More cocaine is being smuggled through the Caribbean in 2013 compared with last year, according to the Drug Enforcement Administration.
The Federal Bureau of Investigation has shut down Silk Road, an online marketplace that sold illegal drugs including heroin, cocaine, opioid pills, Ecstasy and LSD. They arrested the operator in San Francisco, according to The New York Times.
Administrators at some colleges are debating the usefulness of drug testing, according to USA Today. Last month, a federal judge ruled a Missouri technical college’s mandatory drug testing policy is unconstitutional when it is applied to most students.
Officials in New York City are considering whether to allow the Electric Zoo electronic dance music festival to return to a city park next year, after two festival attendees died this August from drug overdoses.
The newest users of Molly are middle-aged professionals, according to a Drug Enforcement Administration agent.
Efforts to control the global illegal drug market through law enforcement are failing, a new study concludes. The price of marijuana, heroin and cocaine is dropping, while the drugs’ purity has increased, a team of U.S. and Canadian researchers found.

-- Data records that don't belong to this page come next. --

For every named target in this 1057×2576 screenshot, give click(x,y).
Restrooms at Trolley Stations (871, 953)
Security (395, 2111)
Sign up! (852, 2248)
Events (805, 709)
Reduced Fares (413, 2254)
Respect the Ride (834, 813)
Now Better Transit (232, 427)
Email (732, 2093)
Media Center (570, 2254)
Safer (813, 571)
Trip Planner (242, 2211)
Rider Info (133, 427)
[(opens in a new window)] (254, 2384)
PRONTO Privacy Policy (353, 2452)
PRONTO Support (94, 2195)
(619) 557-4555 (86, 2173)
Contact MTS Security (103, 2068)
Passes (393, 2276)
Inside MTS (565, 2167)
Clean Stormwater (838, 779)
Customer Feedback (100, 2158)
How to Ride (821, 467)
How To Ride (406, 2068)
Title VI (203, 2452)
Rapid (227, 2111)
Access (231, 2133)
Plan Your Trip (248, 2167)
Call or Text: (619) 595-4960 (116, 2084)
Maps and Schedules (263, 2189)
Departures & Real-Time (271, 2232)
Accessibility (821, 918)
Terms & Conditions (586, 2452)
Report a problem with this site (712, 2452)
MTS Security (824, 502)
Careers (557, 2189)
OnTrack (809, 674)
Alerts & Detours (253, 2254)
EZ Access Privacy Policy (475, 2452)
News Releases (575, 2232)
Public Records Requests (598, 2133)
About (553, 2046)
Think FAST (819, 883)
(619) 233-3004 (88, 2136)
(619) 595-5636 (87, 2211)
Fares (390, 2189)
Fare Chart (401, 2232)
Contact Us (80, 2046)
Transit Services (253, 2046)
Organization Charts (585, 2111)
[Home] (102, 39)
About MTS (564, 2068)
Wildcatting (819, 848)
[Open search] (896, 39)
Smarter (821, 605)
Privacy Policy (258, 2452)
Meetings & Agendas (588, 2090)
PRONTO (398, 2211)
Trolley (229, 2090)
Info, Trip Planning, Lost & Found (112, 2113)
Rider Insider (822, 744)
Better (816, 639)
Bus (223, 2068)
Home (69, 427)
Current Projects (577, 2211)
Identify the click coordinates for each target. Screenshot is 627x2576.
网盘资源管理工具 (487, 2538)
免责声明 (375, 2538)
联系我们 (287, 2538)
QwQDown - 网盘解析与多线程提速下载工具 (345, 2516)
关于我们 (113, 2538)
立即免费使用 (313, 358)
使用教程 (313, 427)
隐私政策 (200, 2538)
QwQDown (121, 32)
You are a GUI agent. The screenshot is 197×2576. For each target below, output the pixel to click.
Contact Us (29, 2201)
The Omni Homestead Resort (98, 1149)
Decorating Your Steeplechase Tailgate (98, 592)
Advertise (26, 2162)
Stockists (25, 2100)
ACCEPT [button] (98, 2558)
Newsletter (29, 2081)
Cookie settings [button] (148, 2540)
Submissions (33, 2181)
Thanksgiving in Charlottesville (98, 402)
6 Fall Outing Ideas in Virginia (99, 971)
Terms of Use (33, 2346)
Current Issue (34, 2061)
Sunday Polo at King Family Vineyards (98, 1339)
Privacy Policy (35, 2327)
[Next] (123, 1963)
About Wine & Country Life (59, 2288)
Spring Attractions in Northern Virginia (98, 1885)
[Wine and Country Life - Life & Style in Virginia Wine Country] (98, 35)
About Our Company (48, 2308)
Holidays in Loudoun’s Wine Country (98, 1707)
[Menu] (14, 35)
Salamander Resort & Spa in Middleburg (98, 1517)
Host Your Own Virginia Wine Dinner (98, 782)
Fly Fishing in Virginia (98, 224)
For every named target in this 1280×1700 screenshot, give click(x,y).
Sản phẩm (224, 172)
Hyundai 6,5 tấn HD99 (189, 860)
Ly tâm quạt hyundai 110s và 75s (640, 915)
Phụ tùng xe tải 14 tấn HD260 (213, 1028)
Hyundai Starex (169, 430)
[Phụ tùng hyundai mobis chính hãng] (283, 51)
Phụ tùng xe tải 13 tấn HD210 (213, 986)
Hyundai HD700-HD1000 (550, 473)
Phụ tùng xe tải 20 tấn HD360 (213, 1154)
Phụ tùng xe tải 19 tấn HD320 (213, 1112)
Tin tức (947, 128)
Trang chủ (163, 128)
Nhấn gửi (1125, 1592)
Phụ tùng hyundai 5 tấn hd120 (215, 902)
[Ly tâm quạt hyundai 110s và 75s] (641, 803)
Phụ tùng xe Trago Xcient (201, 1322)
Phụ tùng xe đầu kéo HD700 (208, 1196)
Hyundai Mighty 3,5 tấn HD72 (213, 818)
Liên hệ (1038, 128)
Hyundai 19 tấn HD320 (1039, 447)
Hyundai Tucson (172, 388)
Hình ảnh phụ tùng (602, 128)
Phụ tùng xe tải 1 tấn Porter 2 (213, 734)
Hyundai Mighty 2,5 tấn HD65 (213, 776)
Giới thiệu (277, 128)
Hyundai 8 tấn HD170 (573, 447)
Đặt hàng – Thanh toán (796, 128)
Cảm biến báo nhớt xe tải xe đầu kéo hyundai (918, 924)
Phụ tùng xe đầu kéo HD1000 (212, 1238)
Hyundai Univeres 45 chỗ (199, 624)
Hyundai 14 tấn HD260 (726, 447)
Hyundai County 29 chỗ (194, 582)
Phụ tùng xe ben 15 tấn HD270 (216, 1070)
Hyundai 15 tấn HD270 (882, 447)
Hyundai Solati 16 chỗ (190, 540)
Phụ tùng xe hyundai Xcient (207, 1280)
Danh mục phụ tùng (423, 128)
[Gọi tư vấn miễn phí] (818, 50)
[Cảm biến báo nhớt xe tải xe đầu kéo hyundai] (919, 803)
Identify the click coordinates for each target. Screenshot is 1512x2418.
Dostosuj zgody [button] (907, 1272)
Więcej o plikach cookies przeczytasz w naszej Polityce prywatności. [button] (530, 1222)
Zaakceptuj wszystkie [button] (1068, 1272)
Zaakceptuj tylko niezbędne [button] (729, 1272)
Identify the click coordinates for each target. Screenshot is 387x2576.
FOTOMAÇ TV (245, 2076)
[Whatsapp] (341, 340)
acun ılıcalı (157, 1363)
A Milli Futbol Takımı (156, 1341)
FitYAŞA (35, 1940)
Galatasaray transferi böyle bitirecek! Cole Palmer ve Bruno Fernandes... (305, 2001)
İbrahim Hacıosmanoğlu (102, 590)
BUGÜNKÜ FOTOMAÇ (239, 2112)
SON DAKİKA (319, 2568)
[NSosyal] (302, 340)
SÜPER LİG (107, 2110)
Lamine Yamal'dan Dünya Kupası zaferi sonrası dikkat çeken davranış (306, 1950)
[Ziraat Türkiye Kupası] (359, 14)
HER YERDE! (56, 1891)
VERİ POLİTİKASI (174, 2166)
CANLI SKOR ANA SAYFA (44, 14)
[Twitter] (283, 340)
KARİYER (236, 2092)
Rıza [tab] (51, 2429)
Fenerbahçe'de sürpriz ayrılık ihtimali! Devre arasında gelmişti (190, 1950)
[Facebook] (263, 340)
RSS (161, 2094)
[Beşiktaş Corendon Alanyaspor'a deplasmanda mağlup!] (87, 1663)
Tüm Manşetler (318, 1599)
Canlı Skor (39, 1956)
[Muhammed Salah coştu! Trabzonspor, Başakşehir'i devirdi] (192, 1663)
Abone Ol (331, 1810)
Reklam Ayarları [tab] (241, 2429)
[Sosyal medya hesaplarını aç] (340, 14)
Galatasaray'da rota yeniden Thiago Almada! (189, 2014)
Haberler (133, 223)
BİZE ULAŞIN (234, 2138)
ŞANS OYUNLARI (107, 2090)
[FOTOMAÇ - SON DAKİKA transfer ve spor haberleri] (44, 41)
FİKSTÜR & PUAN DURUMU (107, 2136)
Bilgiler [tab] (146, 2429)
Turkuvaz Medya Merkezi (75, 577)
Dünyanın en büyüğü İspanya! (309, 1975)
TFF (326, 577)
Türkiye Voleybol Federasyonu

Drivers who test positive for drugs are three times more likely than those who test negative to be involved in a deadly car accident, a new study finds. Using drugs and alcohol together dramatically increases the risk of a fatal crash, according to researchers at Columbia University.
The role of police officers in responding to overdoses is often unclear, according to a new study. Researchers say training officers in administering the overdose antidote naloxone could have a significant impact on the death rate from drug-related fatalities.